* Data records:
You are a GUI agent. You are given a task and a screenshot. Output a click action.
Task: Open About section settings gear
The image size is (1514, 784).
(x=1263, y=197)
---
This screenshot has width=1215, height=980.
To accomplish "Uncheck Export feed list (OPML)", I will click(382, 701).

* Exercise description: Reproduce all lines from the records above that include the word "screenshot".

* Output of the task:
You are a GUI agent. You are given a task and a screenshot. Output a click action.
This screenshot has width=1215, height=980.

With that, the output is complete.